Look through the data below and work out how many lines hold "agent"; state only the number.
INPUT FOR THIS TASK START
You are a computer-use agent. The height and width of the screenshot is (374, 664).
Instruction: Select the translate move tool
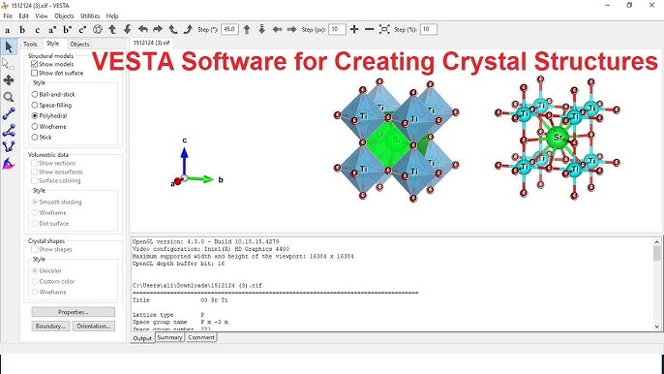pyautogui.click(x=9, y=80)
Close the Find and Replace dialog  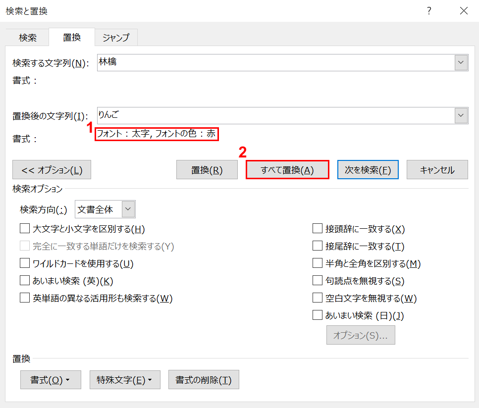point(464,11)
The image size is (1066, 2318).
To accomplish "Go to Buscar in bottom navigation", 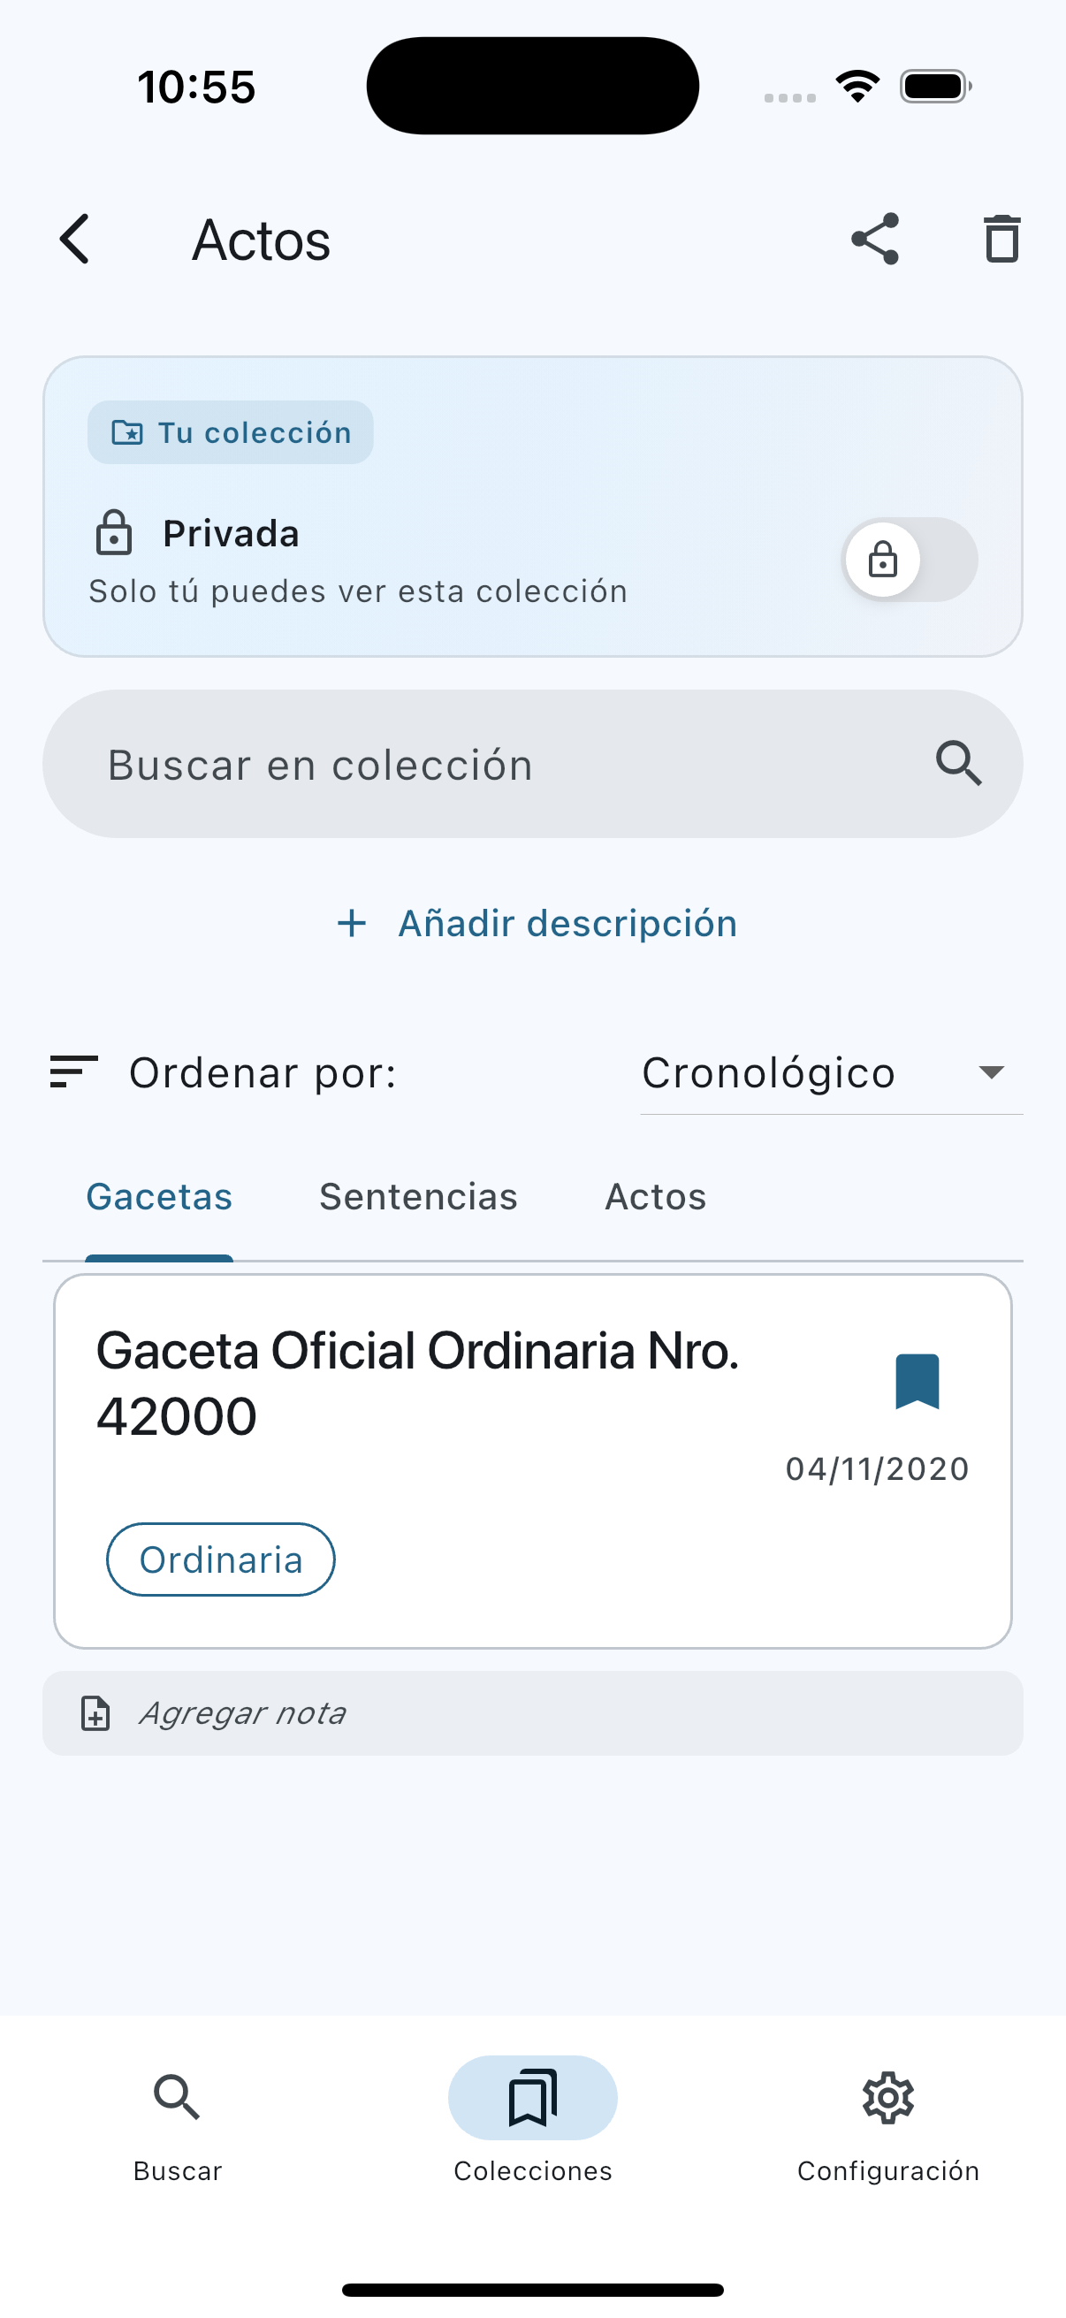I will pyautogui.click(x=177, y=2124).
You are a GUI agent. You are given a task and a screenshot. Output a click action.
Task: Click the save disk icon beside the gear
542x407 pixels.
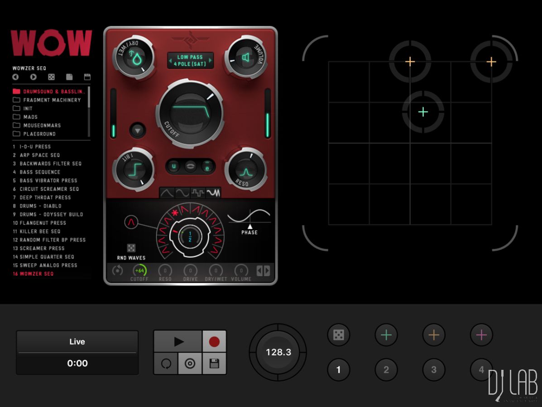214,363
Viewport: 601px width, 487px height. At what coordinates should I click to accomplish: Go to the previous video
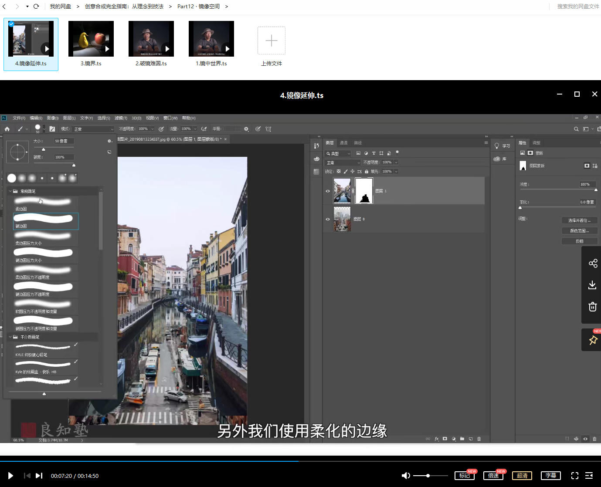[x=27, y=476]
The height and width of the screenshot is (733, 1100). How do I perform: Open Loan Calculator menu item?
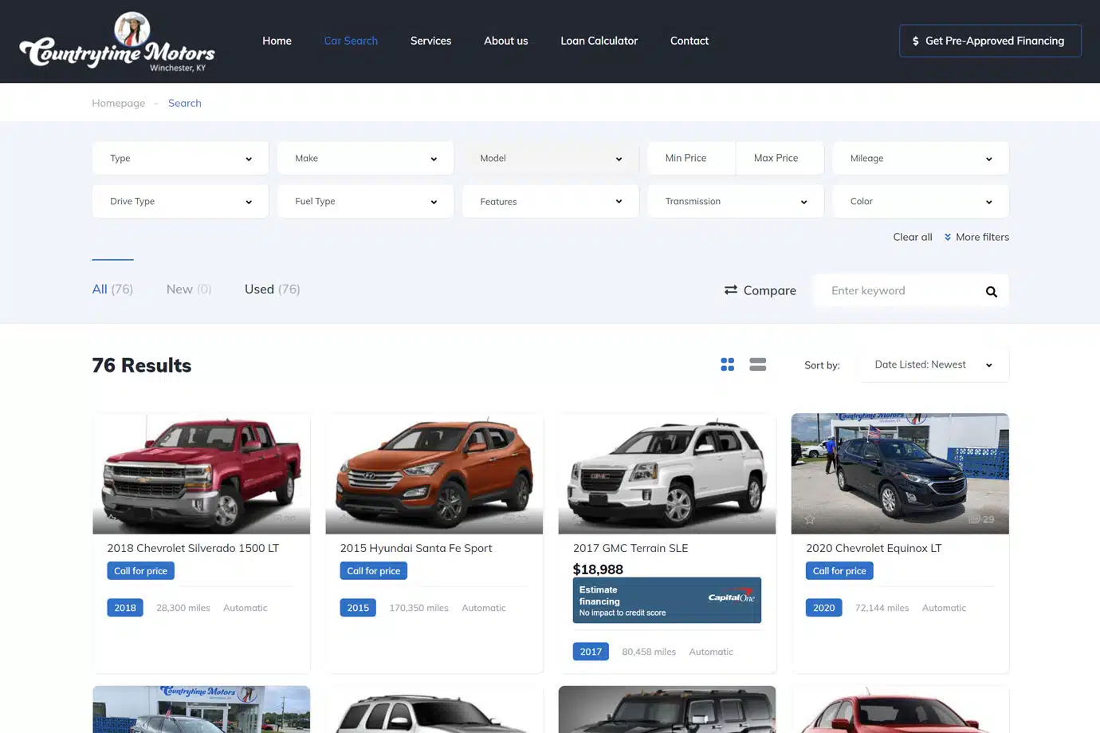click(x=599, y=41)
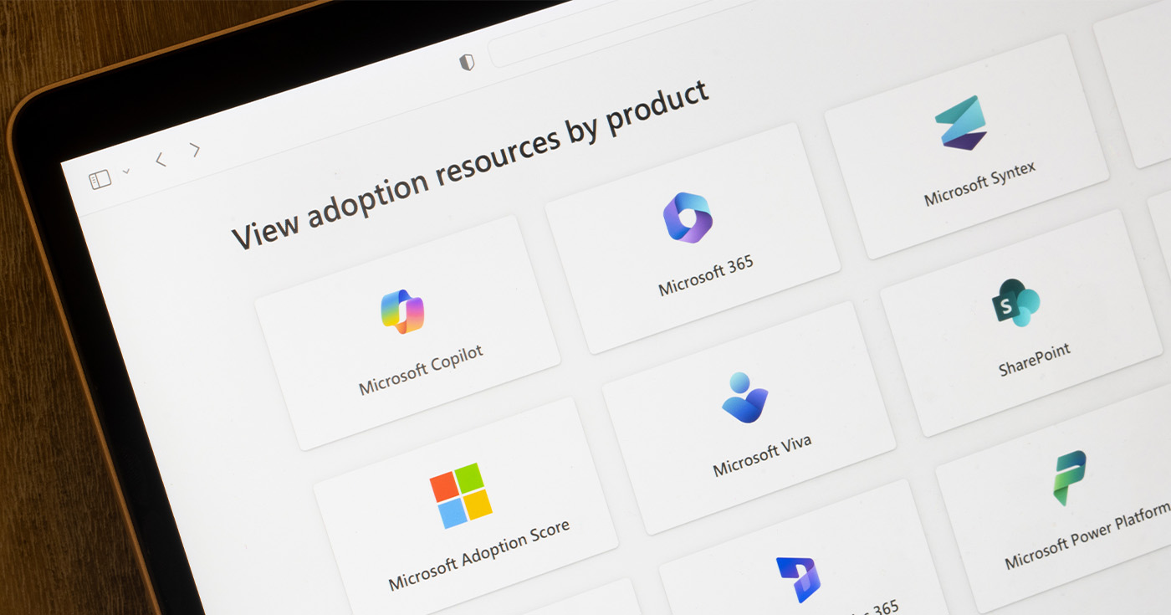Open the privacy shield icon in toolbar
1171x615 pixels.
pyautogui.click(x=467, y=62)
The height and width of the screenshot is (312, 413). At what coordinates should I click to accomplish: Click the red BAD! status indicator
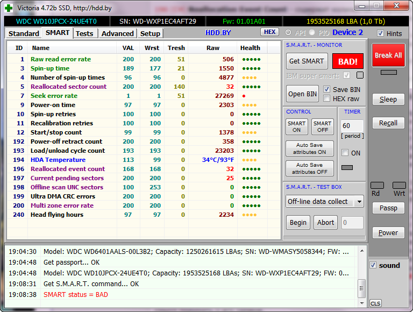pyautogui.click(x=347, y=61)
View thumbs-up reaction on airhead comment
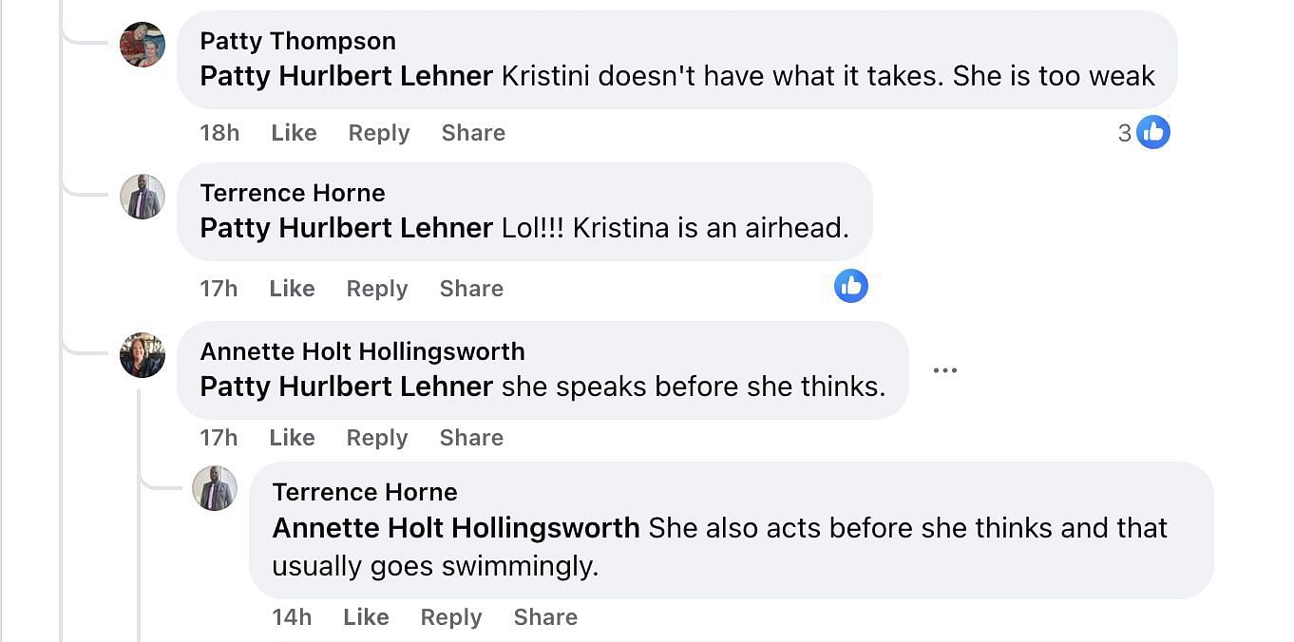 click(x=850, y=286)
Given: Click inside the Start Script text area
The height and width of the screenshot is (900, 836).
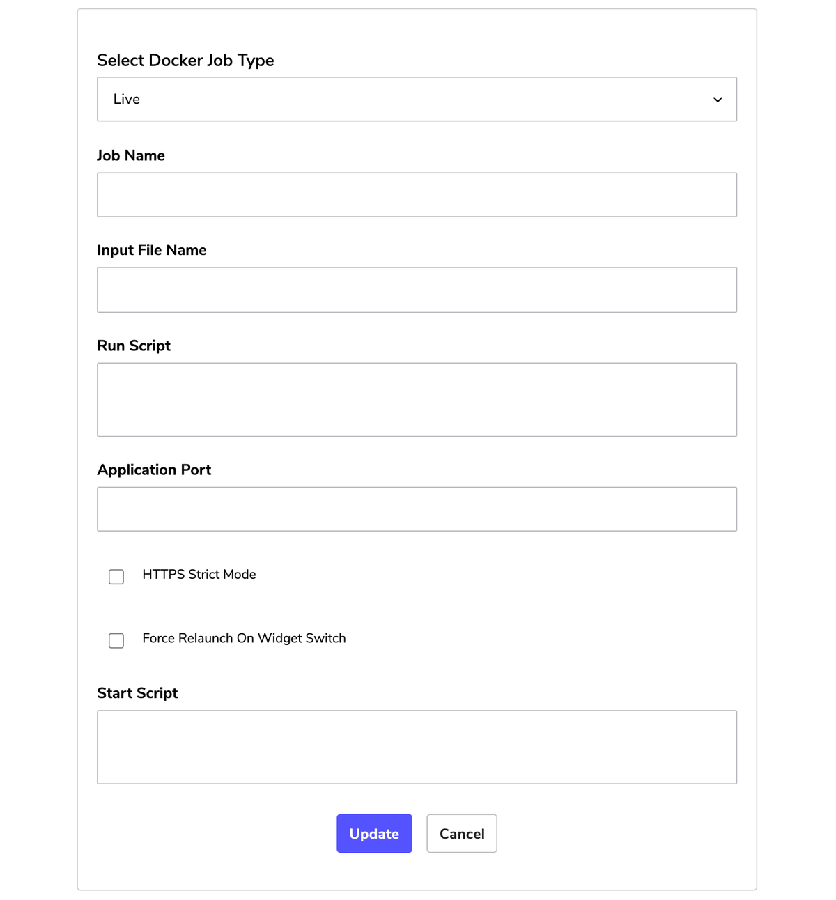Looking at the screenshot, I should tap(417, 747).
INPUT FOR THIS TASK END
SOLUTION TO THIS PROBLEM — 2